Exercise description
Report all lines from the entries below in which "computer" appears.

Material provided
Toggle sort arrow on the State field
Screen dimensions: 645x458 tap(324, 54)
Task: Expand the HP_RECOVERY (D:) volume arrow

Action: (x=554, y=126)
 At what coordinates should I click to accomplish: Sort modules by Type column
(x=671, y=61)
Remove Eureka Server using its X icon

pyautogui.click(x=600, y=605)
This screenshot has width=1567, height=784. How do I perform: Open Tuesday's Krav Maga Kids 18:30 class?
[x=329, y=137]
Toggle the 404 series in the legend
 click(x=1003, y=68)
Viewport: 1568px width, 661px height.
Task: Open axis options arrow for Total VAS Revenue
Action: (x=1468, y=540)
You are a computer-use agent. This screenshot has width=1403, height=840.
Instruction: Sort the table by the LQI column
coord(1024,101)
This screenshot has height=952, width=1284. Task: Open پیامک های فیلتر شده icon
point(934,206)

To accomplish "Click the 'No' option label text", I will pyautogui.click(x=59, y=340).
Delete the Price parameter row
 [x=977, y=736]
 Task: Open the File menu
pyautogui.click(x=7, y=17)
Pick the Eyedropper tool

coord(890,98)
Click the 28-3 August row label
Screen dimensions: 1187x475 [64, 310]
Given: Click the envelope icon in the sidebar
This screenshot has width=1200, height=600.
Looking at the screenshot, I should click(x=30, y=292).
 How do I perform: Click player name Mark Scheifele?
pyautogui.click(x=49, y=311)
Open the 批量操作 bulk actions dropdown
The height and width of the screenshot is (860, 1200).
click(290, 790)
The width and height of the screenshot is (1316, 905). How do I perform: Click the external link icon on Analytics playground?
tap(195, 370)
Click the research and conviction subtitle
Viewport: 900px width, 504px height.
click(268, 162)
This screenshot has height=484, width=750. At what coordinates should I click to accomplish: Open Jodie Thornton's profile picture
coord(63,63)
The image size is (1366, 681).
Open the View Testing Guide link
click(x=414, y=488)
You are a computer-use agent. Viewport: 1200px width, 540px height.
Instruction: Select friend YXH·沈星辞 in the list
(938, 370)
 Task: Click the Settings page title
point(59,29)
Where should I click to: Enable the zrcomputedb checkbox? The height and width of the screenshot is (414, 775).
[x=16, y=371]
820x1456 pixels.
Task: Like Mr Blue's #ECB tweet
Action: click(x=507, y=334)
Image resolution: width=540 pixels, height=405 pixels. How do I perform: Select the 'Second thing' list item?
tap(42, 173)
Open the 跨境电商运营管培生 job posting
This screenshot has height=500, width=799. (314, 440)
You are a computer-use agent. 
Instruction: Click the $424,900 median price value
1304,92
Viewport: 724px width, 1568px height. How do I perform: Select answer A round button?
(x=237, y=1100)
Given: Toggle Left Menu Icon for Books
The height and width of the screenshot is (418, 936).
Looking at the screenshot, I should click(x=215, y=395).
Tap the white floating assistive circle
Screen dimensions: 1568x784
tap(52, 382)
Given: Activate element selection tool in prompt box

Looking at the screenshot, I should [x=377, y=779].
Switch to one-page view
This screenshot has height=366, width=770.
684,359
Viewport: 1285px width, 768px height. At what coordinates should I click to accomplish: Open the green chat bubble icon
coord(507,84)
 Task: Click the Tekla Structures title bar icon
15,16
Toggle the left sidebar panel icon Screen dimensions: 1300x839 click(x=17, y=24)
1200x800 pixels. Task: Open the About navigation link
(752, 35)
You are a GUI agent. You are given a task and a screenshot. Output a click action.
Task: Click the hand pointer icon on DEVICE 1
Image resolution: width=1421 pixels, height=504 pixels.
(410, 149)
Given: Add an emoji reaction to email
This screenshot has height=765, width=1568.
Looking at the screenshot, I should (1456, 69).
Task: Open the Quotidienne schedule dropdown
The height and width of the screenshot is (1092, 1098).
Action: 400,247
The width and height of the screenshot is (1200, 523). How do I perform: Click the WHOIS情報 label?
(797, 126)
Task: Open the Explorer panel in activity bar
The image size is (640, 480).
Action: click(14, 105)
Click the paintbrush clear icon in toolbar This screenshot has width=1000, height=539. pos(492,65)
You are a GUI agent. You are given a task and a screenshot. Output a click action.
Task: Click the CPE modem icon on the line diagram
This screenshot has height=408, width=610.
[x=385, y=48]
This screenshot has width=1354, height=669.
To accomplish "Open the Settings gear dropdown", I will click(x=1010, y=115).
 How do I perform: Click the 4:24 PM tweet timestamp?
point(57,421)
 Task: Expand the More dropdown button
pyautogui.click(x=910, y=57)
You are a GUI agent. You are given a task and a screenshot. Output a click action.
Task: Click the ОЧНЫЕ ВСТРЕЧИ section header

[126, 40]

Task response
You are a computer-use agent. This screenshot has width=1403, height=840.
You are a computer-use agent. Viewport: 1200px width, 540px height.
You are a computer-use agent. 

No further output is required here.